# [Q] Pimp My Rom



## p2kmafia (Jan 9, 2012)

So last week on Droid Life, there was an article about Pimp My Rom. and I love tweaking my charge so I tried using it (i clicked so many buttons I was so excited) but then it stopped partway because I figure it was trying to install init.d scripts and no folder existed (I know I don't have a custom kernel that supports it yet but I was going to use smanager to run them at boot) and then the installation aborted and no more pimp my rom







anyone else tried this with better luck than me? or should I just wait for a custom kernel.

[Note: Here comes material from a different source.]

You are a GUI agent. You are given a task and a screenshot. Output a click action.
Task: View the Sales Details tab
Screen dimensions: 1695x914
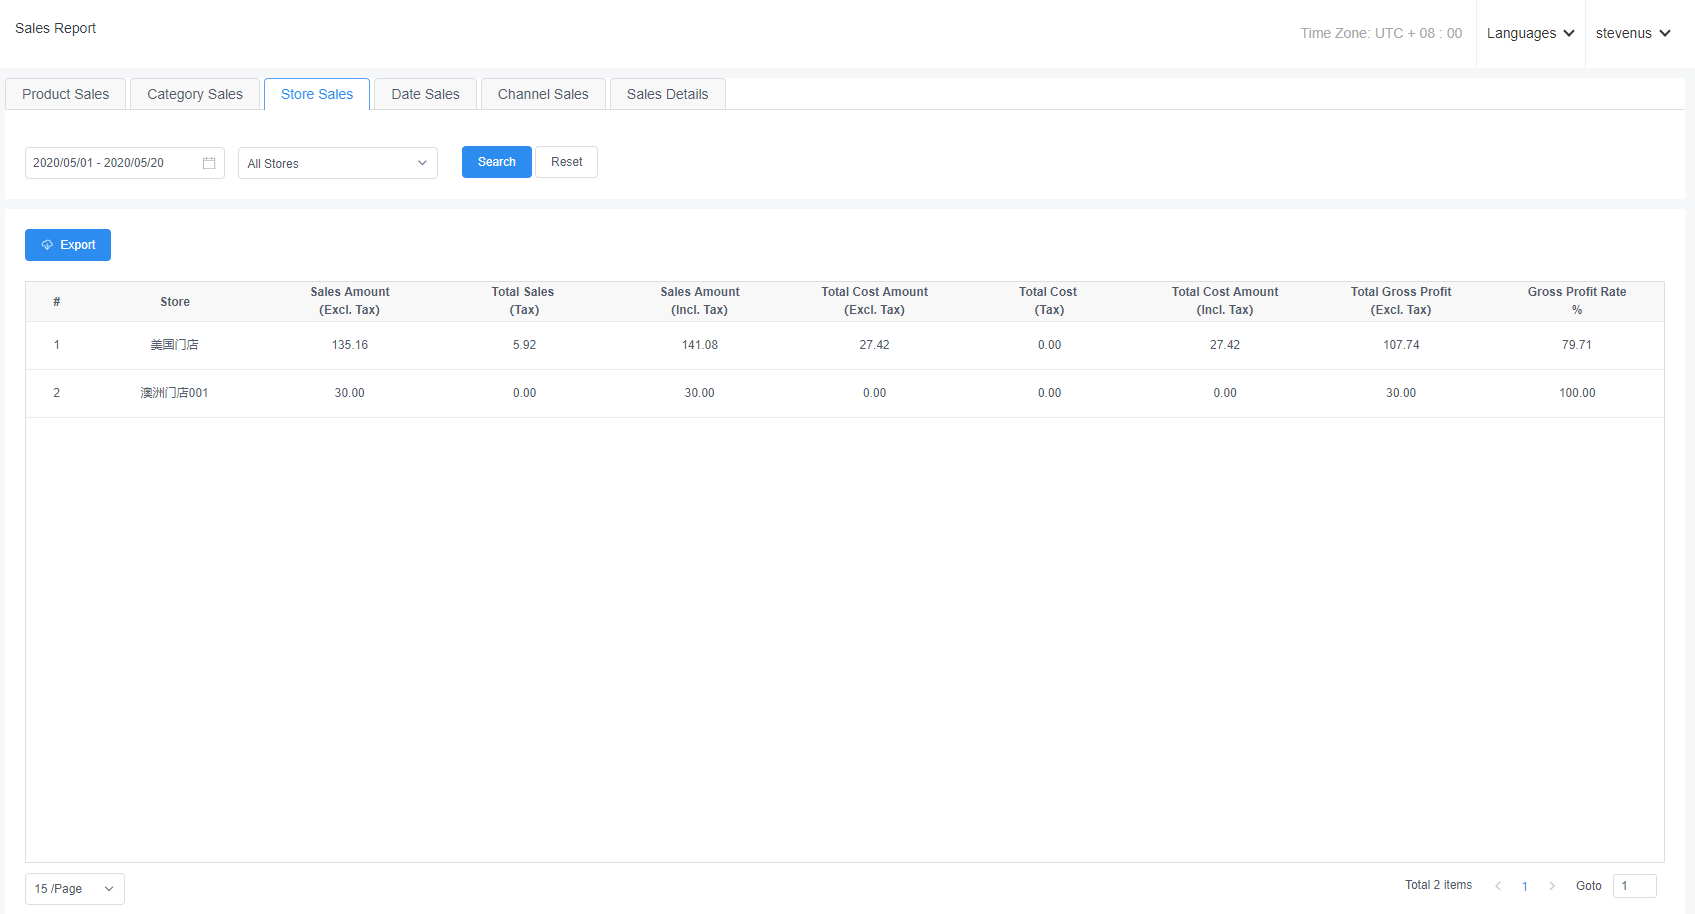[x=667, y=94]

btw here is the link to pimp my rom on xda http://forum.xda-developers.com/showthread.php?t=1908269


----------



## jco23 (Dec 10, 2011)

no, but I may try it now. thanks for sharing!


----------



## p2kmafia (Jan 9, 2012)

There are a lot of goodies. I can't wait for init.d support, native UV/OC and swap ability to actually put my class 10 SD card to use!! imnuts don't leave us!!!


----------



## Andy32790 (Aug 13, 2012)

Droid charge is HDPI right?

Tweaked 3.0


----------



## p2kmafia (Jan 9, 2012)

I believe so


----------



## Andy32790 (Aug 13, 2012)

Pimp my rom is pretty awesome I had no idea it ran in recovery like that. Everything is working for me. Side note Droid charge is HDPI lol

Tweaked 3.0


----------



## p2kmafia (Jan 9, 2012)

I know, it's pretty crazy how it works. What settings did you apply?


----------



## Andy32790 (Aug 13, 2012)

p2kmafia said:


> I know, it's pretty crazy how it works. What settings did you apply?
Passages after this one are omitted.